Я помню мой разговор с Каляевым по поводу прокламации центрального комитета, изданной после 15 июля на французском языке в Париже: "Ко всем гражданам цивилизованного мира". В этой прокламации, между прочим, было такое заявление:
"Вынужденная решительность наших средств борьбы не должна ни от кого заслонять истину: сильнее, чем кто бы то ни был, мы во всеуслышание порицаем, как это всегда делали наши героические предшественники "Народной Воли", террор, как тактическую систему в свободных странах. Но в России, где деспотизм исключает всякую открытую политическую борьбу и знает только один произвол, где нет спасения от безответственной власти, самодержавной на всех ступенях бюрократической лестницы, -- мы вынуждены противопоставить насилию тирании силу революционного права".

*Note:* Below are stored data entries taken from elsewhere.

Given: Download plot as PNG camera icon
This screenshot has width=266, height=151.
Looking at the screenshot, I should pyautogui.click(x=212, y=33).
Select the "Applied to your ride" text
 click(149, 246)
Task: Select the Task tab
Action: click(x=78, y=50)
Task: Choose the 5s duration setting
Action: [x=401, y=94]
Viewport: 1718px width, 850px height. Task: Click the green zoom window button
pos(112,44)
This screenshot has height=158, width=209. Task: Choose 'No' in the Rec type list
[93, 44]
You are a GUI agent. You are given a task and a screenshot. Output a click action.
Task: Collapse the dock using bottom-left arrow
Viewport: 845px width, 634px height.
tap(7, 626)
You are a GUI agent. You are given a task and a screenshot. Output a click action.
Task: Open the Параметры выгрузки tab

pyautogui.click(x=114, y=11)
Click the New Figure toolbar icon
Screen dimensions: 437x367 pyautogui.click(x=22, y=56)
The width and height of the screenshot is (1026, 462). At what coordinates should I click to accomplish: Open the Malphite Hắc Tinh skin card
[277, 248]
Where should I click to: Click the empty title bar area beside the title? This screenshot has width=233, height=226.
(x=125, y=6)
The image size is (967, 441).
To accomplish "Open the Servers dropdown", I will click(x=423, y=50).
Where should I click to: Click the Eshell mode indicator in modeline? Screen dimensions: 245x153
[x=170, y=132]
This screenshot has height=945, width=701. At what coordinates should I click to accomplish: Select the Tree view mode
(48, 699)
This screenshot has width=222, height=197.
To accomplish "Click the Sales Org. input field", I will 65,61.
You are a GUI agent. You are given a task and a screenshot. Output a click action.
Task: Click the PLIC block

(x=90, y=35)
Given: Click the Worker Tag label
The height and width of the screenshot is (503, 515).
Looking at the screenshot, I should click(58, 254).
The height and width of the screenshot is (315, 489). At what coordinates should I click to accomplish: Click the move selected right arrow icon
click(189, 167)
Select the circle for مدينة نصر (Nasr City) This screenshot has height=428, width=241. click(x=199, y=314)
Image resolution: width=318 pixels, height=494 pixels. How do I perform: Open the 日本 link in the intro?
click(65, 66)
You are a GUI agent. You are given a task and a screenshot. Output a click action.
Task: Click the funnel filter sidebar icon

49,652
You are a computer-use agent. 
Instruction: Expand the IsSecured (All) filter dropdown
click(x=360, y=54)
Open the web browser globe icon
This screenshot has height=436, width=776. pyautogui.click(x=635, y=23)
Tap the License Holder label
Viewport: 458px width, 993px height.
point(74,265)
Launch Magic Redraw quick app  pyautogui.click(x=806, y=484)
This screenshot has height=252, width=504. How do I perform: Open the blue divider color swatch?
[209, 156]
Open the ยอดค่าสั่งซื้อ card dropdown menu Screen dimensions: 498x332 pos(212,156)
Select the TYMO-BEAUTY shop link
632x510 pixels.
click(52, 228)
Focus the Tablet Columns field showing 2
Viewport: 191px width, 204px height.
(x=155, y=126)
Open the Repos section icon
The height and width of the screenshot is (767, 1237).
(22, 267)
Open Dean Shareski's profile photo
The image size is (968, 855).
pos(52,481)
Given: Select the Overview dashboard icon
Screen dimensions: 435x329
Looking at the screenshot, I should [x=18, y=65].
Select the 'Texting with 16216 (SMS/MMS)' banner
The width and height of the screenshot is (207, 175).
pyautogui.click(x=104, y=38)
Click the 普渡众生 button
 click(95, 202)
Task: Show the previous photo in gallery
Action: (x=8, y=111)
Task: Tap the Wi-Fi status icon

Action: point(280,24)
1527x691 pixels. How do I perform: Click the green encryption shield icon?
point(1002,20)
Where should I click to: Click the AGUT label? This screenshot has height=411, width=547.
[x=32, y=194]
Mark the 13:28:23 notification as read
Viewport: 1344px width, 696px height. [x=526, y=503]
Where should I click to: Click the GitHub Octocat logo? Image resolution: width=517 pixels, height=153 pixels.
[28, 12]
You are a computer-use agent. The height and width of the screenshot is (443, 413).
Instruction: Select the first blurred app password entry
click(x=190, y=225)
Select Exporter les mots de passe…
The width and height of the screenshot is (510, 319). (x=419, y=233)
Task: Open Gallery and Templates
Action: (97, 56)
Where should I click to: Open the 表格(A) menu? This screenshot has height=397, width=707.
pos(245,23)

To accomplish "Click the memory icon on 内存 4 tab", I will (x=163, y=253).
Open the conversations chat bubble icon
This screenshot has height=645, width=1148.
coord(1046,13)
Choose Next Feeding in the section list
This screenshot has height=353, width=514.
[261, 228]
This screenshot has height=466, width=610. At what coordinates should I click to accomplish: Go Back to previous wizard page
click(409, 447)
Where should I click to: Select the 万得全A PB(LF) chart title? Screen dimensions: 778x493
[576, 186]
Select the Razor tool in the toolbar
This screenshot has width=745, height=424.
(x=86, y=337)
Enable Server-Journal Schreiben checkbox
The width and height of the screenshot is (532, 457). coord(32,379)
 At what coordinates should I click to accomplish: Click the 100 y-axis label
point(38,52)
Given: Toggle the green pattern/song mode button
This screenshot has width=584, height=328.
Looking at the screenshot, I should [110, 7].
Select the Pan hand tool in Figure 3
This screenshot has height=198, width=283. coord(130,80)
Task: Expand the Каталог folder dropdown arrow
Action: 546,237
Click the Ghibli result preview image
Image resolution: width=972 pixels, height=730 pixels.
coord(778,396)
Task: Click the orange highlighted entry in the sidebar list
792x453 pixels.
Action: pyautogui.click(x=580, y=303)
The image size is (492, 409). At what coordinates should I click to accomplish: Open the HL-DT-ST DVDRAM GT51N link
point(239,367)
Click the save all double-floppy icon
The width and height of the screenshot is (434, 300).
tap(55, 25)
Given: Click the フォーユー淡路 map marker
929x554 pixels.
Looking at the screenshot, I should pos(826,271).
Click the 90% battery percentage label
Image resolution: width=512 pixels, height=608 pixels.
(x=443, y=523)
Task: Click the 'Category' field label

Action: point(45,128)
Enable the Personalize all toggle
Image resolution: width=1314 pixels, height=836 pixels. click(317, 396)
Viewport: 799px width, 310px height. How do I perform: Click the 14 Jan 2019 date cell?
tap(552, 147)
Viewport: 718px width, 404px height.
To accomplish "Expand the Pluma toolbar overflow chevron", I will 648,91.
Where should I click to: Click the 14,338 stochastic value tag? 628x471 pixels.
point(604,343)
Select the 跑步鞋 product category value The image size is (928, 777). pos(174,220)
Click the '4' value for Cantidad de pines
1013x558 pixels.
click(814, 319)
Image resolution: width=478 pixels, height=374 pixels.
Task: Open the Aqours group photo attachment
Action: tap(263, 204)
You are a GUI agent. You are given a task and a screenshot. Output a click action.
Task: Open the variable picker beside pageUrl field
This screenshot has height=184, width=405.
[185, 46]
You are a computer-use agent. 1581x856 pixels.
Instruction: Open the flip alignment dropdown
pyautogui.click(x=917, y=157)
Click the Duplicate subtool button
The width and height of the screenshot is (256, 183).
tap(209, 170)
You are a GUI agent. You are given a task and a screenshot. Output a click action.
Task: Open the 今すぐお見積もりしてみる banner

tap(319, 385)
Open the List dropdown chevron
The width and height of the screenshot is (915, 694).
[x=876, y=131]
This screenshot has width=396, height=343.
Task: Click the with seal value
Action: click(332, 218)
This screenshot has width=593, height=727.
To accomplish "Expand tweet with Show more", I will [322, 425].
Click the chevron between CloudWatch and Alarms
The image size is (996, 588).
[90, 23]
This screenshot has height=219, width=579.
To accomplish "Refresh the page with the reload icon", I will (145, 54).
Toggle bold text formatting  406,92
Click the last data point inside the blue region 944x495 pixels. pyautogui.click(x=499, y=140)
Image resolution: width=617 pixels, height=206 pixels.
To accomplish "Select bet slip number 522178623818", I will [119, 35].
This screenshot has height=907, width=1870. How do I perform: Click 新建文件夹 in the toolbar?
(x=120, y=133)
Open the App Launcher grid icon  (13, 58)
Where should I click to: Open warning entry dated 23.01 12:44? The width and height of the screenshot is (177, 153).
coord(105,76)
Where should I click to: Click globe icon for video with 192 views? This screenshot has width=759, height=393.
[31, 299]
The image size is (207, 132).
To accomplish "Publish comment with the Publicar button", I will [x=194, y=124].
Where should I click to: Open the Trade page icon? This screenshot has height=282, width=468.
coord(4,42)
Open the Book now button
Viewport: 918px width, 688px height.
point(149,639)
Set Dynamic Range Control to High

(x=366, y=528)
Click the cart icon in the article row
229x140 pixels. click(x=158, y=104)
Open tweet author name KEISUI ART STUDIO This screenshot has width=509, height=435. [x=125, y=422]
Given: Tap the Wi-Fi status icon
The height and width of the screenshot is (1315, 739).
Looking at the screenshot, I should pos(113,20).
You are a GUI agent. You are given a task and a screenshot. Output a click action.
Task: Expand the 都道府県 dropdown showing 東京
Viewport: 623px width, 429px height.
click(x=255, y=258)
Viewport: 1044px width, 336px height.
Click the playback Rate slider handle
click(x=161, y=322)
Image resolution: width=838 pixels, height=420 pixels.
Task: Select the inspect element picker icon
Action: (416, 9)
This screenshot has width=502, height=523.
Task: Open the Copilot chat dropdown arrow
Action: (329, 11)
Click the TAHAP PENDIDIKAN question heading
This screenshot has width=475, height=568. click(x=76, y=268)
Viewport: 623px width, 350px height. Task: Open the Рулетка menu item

Каляев возмущался этим заявлением. Он говорил:
-- Я не знаю, что бы я делал, если бы родился французом, англичанином, немцем. Вероятно, не делал бы бомб, вероятно, я бы вообще не занимался политикой... Но почему именно мы, партия социалистов-революционеров, т.е. партия террора, должны бросить камнем в итальянских и французских террористов? Почему именно мы отрекаемся от Лункена и Равашоля? К чему такая поспешность? К чему такая боязнь европейского мнения? Не мы должны бояться, -- нас должны уважать. Террор -- сила. Не нам заявлять о нашем неуважении к ней...
Я сказал ему на эти его слова то, что мне сказал Швейцер:
-- Янек, ты -- анархист.
-- Нет, но я верю в террор больше, чем во все парламенты в мире. Я не брошу бомбу в cafe, но и не мне судить Равашоля. Он мне более товарищ, чем те, для кого написана прокламация.
Моисеенко был согласен с Каляевым, Дулебов и Боришанский высказывались еще более резко. Рабочие, они допускали все средства в борьбе с наиболее опасным врагом -- с буржуазией. Дора Бриллиант молчаливо одобряла такое их мнение. Эти разногласия, конечно, мало отражались на наших между собой отношениях. В организации в общем продолжал царить прежний дух взаимной любви и дружбы.